Ainda de acordo com a sentença, durante a nova fase de instrução conduzida pela CGU surgiram novos relatos considerados conexos aos fatos inicialmente investigados. Com isso, a Controladoria autorizou a ampliação do objeto do PAD para incluir denúncias envolvendo outras quatro supostas vítimas.
O documento também registra que uma testemunha afirmou ter conhecimento de outras alunas que teriam passado por situações semelhantes, circunstância que fundamentou a ampliação da investigação.
Ao final da apuração, a comissão concluiu que houve violação grave dos deveres funcionais previstos na Lei nº 8.112/1990 e dos princípios da moralidade administrativa. O relatório recomendou a demissão do servidor por entender que a conduta investigada comprometeu a dignidade da função pública e a integridade da instituição.
Durante o processo administrativo, a defesa do professor alegou que ele era vítima de perseguição política.
Justiça rejeitou pedido para anular o processo
Na ação ajuizada contra a União, o professor sustentou que o processo disciplinar deveria ser anulado porque estaria prescrito e apresentaria irregularidades na condução da investigação.
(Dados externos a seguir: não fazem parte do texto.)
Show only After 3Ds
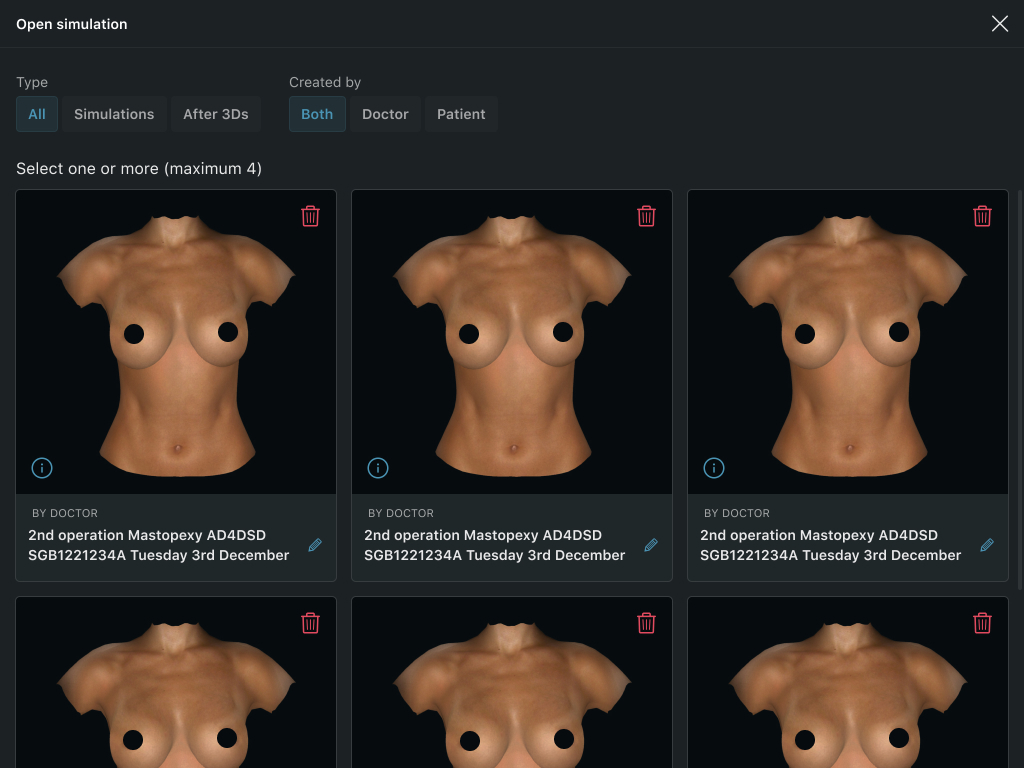 [x=215, y=114]
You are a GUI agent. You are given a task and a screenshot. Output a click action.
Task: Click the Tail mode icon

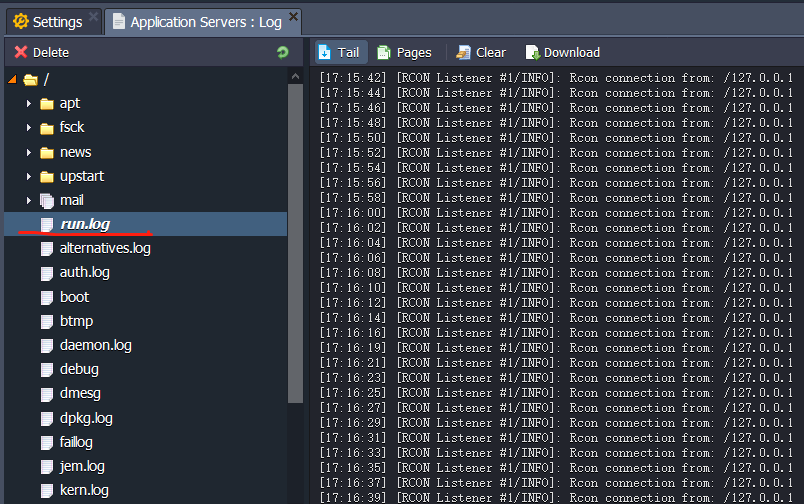(325, 53)
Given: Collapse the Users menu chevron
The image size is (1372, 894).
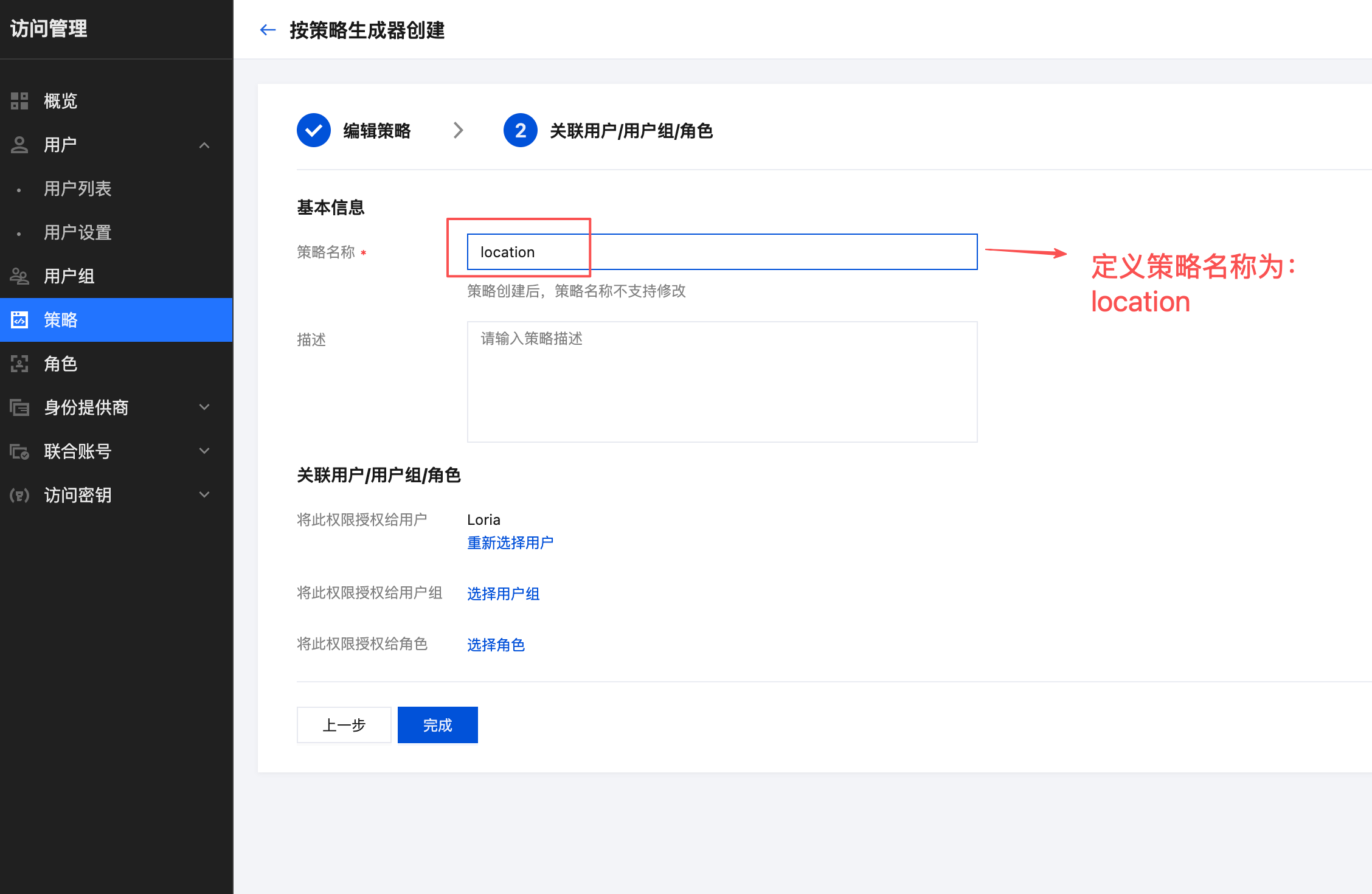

Entre os argumentos apresentados, a defesa alegou que uma decisão da própria UFAPE, em 2024, que anulou parte do procedimento disciplinar por falhas processuais, teria invalidado todo o PAD, tornando prescrita a pretensão punitiva da administração pública. Também questionou a ampliação da investigação promovida pela CGU.
Ao analisar o caso, o juiz federal rejeitou todos os pedidos. A sentença esclarece que a anulação promovida pela universidade atingiu apenas atos da fase de instrução, após a Procuradoria Federal identificar que o advogado constituído pelo servidor não havia sido intimado para acompanhar depoimentos e apresentar alegações finais.
De acordo com a decisão, a portaria que instaurou o PAD permaneceu válida, preservando a interrupção do prazo prescricional.
Com isso, a CGU reabriu a fase de instrução, realizou novas oitivas, analisou novos elementos surgidos durante a investigação e concluiu o processo disciplinar que culminou na demissão do docente.
O magistrado também considerou regular a ampliação do objeto da investigação, destacando que os novos fatos surgiram durante as oitivas e eram conexos às denúncias já apuradas. A decisão ressalta ainda que o professor foi formalmente cientificado da inclusão desses novos fatos e teve assegurados o contraditório e a ampla defesa.
Outro argumento rejeitado foi o de que uma decisão da Justiça Criminal, que reconheceu a prescrição de uma contravenção penal relacionada ao caso, impediria a continuidade do processo administrativo. Para a Justiça Federal, as esferas penal e administrativa são independentes e a prescrição criminal não impede a responsabilização disciplinar do servidor.
Ao final, o juiz julgou improcedentes todos os pedidos e manteve a validade do Processo Administrativo Disciplinar conduzido pela Controladoria-Geral da União.
O que diz a UFAPE
Em nota, a Universidade Federal do Agreste de Pernambuco confirmou que a CGU concluiu o processo administrativo disciplinar e aplicou a penalidade de demissão ao docente.
A instituição informou que não comenta o conteúdo dos autos, provas, depoimentos ou a identidade das pessoas envolvidas, em razão do sigilo previsto na legislação.
A universidade também informou que vem fortalecendo sua estrutura correcional, com a criação da Corregedoria da instituição, e mantém estruturas permanentes voltadas ao acolhimento, prevenção e enfrentamento de casos de assédio e discriminação, como a Ouvidoria, a Comissão Permanente de Processo Administrativo Disciplinar (CPPAD), a Comissão Permanente de Prevenção e Enfrentamento ao Assédio Moral, ao Assédio Sexual e à Discriminação (COPPEAD) e a Comissão de Acolhimento.
Segundo a instituição, denúncias podem ser registradas a qualquer momento por meio da Ouvidoria da UFAPE ou da plataforma Fala.BR, sendo encaminhadas às instâncias competentes para apuração.